Diesen Osterbrauch finden wir in Franken und auch in den sorbischen Landen

 

Osterwasser


 

 

Diese Zeremonie in der Nacht zum Ostersonntag war besonders geheimnisvoll:

Es geschah in der Nacht bis Sonnenaufgang. Jungfräuliche Mädchen schöpften mit einem Tonkrug Wasser aus einem fließenden Gewässer. Schweigend zog man zum Gehöft. Der Zauber der Osternacht durfte nicht durch Sprechen gestört werden. Wer sich bei Rangeleien an Brunnen oder Quelle zu einer Lautäußerung verleiten, oder gar von albernen Jungen zum Kichern oder Kreischen verführen ließ, der brachte nach dem Volksglauben nur noch wertloses "Plapperwasser" nach Hause.

Dann wuschen sie sich mit dem Wasser Gesicht und Hals, denn das Osterwasser verleiht dem Gesicht für das ganze Jahr Schönheit und Frische. Das Vieh wurde besprengt, weil Osterwasser Krankheiten fernhält.

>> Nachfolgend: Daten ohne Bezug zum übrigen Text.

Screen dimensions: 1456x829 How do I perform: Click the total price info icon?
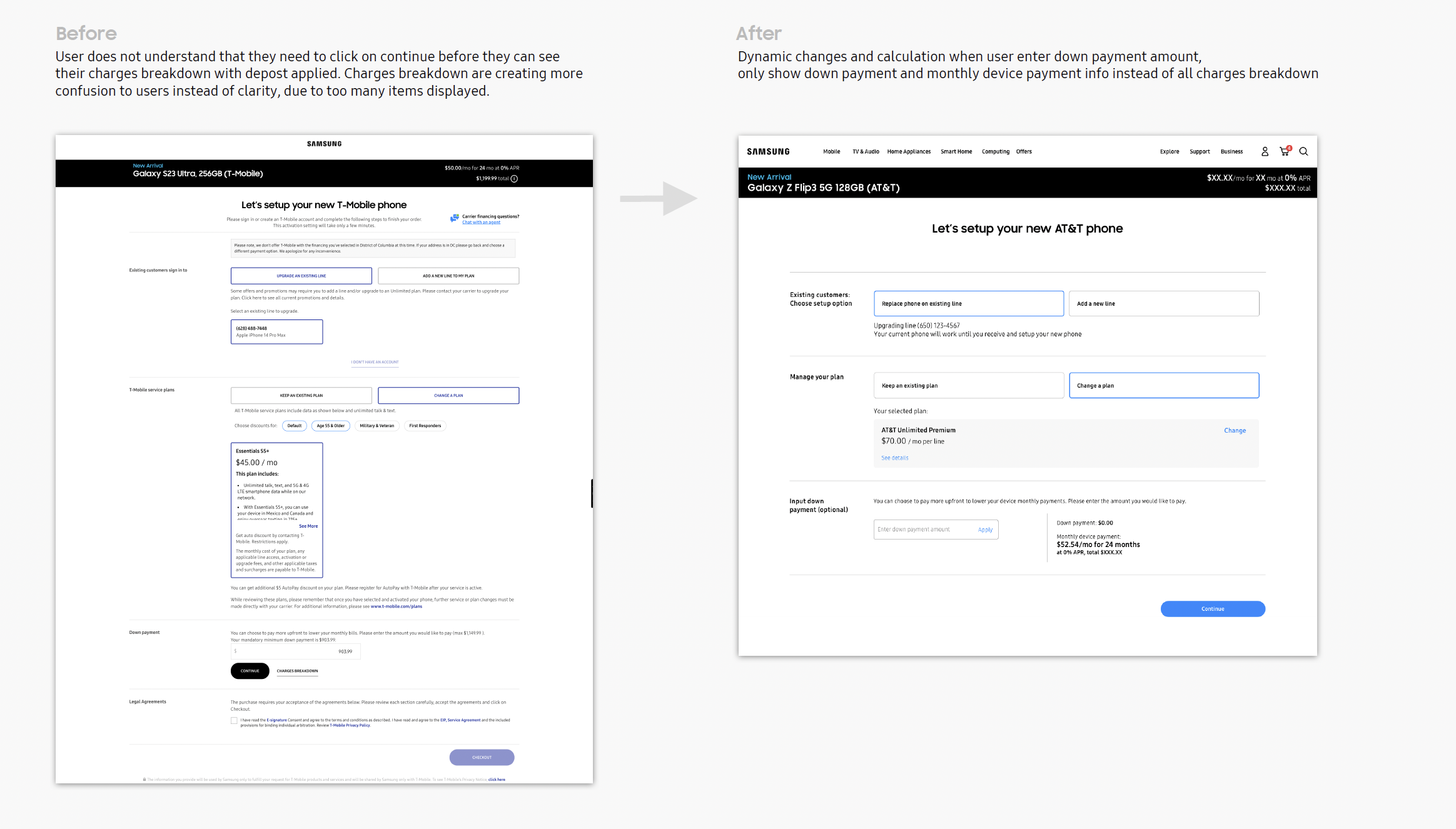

Der Begriff "Plapperwasser" ist bei den Franken und auch bei den Sorben/Wenden bekannt.

 

 

 

Osterwasser bei Franken und Sorben/Wenden

 

Osterwasser sollte:

- vor Ausschlag bewahren

- eine schöne fleckenlose Haut geben

- Schönheit verleihen

- eine reiche und gute Ernte ohne Hagel, ohne Feuerschaden, ein Jahr ohne Not versprechen, wenn man es richtig anwandte.

 


In fernen Zeiten wurde der Osterbrunnen nahe Wallenbrunn bei Seybothenreuth von den Bewohnern der umliegenden Ansiedlungen jeweils am Osterfest besucht. Ein Trunk von diesem Brunnen galt als heilkräftig und glückbringend. Der Aufbruch mußte vor Sonnenaufgang erfolgen, und mit niemandem durfte ein Wort gesprochen werden. Bei Ankunft am Brunnen wurden zuerst die Hände und dann das Gesicht gewaschen. Dann wurde ein Tonkrug mit frischem Wasser gefüllt, das Gesicht der aufgehenden Sonne zugewendet und langsam getrunken.